▶ [Задание 1] В какой период русское искусство, согласно тексту о русском искусстве, увлекалось японской гравюрой?
▶ [Задание 2] Продолжите текст о русском искусстве, начав сразу после его последнего предложения.

▶ [Предложенный текст]
########

Вспомним, как Николай Федоров проклинал русскую литературу за критический пафос, обвиняя ее в очернительстве страны, народа, нации. Оставим это обвинение на совести нашего доморощенного философа-фантаста, заметив, что критический пафос русской литературы не препятствовал ее проникновению в глубины человеческих душ, воспарению к духовным высотам и толкованию самых сложных «вечных» проблем, которые когда-либо выдвигало человечество. Вспомним о наличии критического начала в русской реалистической живописи, в «передвижничестве», которое безусловно может претендовать на роль выразителя каких-то существенных качеств русской культуры. Реализм в русской живописи получил подчеркнуто критическую окраску. В этом отношении он несравним с другими европейскими вариантами реализма. Позитивные и негативные устремления сменяли друг друга с поражающей решительностью (ср. соцреализм — соцарт), иногда смешивались, взаимопроникая (ирония мирискусников), подчас негативистский пафос ориентировался не вовне — не на окружающий мир, — а вовнутрь и порождал убийственную саморефлексию, как это было у позднего Федотова или Врубеля. Мощный отрицательный заряд содержался в алогизме Малевича и его соратников, в других проявлениях раннего русского авангарда, который наполнен особенностями контркультуры и чреват рождением дадаизма, формировавшегося в те же годы в Западной Европе. Все это — свидетельства негативизма, имевшие свои социальные корни. Но помимо конкретных побудительных причин роль усилителя играло национальное миросозерцание, воспитанное тем роковым противоречием между правом и силой, законом и совестью, за которым просматривается противостояние Запада и Востока. Россия не искала равновесия между этими противоположностями, хотя бы неустойчивого, а обостряла крайности.
Я понимаю, что изложенные в общей форме положения хотя и располагаются на поверхности нашей проблематики, все же далеко не очевидны и требуют разъяснений и доказательств. Не берусь вскрывать тот сложный механизм опосредовании, с помощью которого осуществлялось воздействие российской государственности на художественные процессы, — мне хотелось наметить лишь точки, в которых можно искать ответы на интересующие нас вопросы. Фиксируя их, мы уже перешли от оппозиции — Западная и Восточная Европа — к более глобальному противопоставлению: Запад — Восток. Возникает вопрос: какие отношения сложились у русского искусства Нового времени с азиатским Востоком?
Европейские страны в XVIII — XIX веках обращались к ному Востоку как к далекому источнику, как к некоему чужому художественному континенту, давно утратившему видимые связующие нити с европейской культурой. Россия премя от времени оказывалась в той же позиции — она изнутри Европы приобщалась к Востоку: в XVIII веке использовала модную стилизацию — шинуазри, во времена модерна увлекалась японской гравюрой. Вместе с тем русское искусство почти не открыло Востока в период романтизма и позже реже обращалось к восточным источникам, чем, например, французское, — не хватало артистической утонченности для того, чтобы ориенталистская стилизация обрела прочные позиции. К тому же, несмотря на то, что пространства России достигали границ Японии и Китая, ориенталистские тенденции приходили в наше искусство с Запада, кружным путем.

########

▶ [Сырые данные]

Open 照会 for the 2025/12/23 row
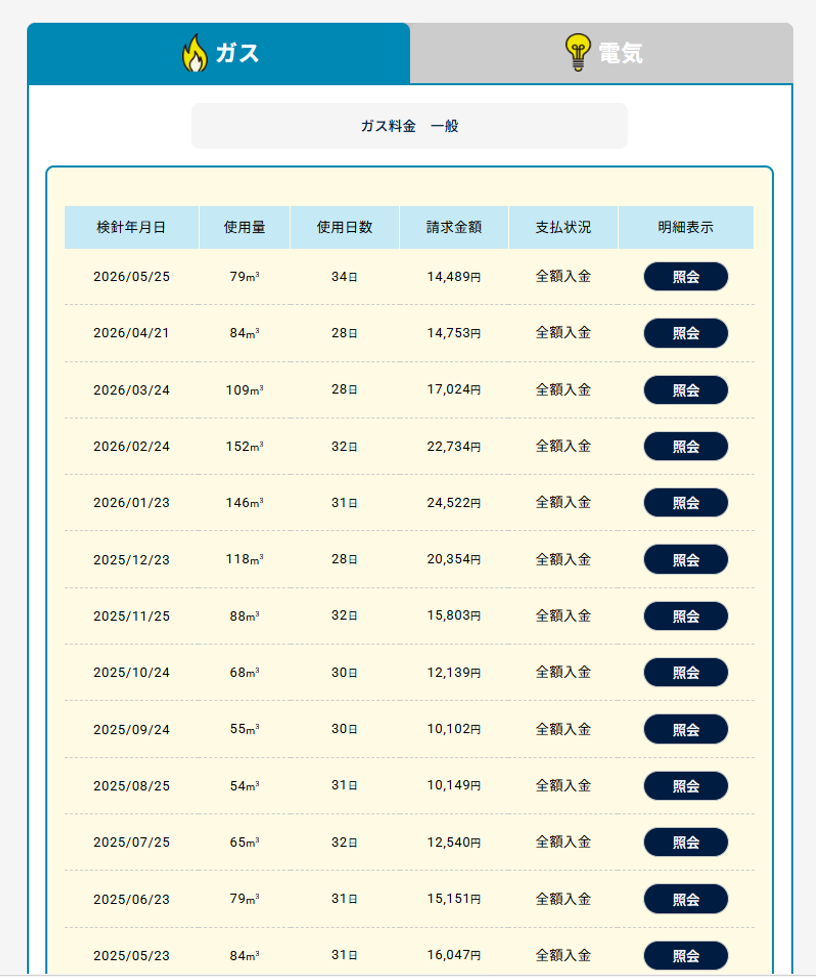816x979 pixels. coord(686,559)
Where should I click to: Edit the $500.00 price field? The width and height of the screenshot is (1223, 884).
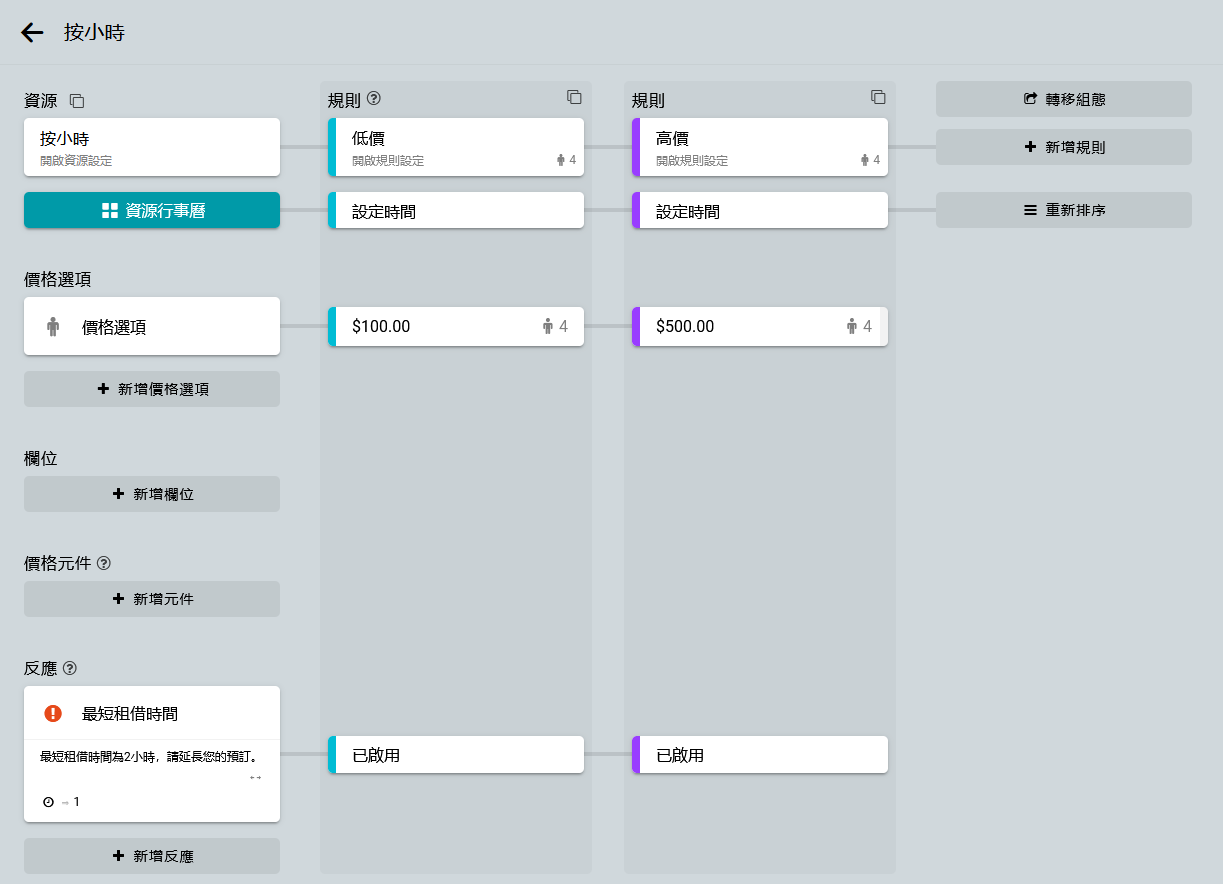point(740,327)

########

▶ [Ответ 1] Во времена модерна.

▶ [Ответ 2]
Правда, в некоторых случаях кружной путь открывал возможность глубокого проникновения в суть Востока — в его ритм, в органичность быта и бытия. Так понял Восток Павел Кузнецов, вдохновленный Гогеном. К своему Востоку пришел К. Петров-Водкин, тоже оказавшийся сначала под влиянием Гогена и начавший свой путь с Африки, а затем, в Средней Азии, ощутив себя на перекрестке культур. В этих — как и в некоторых других — случаях художники воспользовались и русской художественной традицией, и особенностями историко-художественной ситуации, достигнув синтетического результата. Но в этом синтезе не принимала участия ни одна восточная художественная традиция. Это была, скорее, воплощенная мечта европейца о нетронутом цивилизацией Востоке, погруженном в себя и удивляющем внутренней цельностью. Такое истолкование Востока характерно для многих русских художников XX века, живших в Средней Азии или на Кавказе.
Нередко кружной путь приводил к парадоксальным результатам. В тот момент, когда интерес к Востоку в начале нынешнего века в Европе достиг высокой (хотя и не высшей) точки, многие русские художники-неопримитивисты — и прежде всего Наталья Гончарова — провозгласили себя и свое национальное наследие истинным Востоком и торжественно отреклись от Запада. Но в столь демонстративном жесте присутствовал элемент невольного подлога. Во-первых, здесь была скрыта западная инспирация, оказавшаяся все же побудителем восточных устремлений. Во-вторых, давало себя знать слишком вольное, расплывчатое толкование понятия Восток. Как Александр Блок спутал скифов с азиатами, так и Гончарова художественные достоинства «скифских баб» отнесла на счет древнего восточного гения. Но так или иначе, осознание своей культуры как восточной, инспирированное западными импульсами, имело основания (что безусловно заслуживает самостоятельного исследования).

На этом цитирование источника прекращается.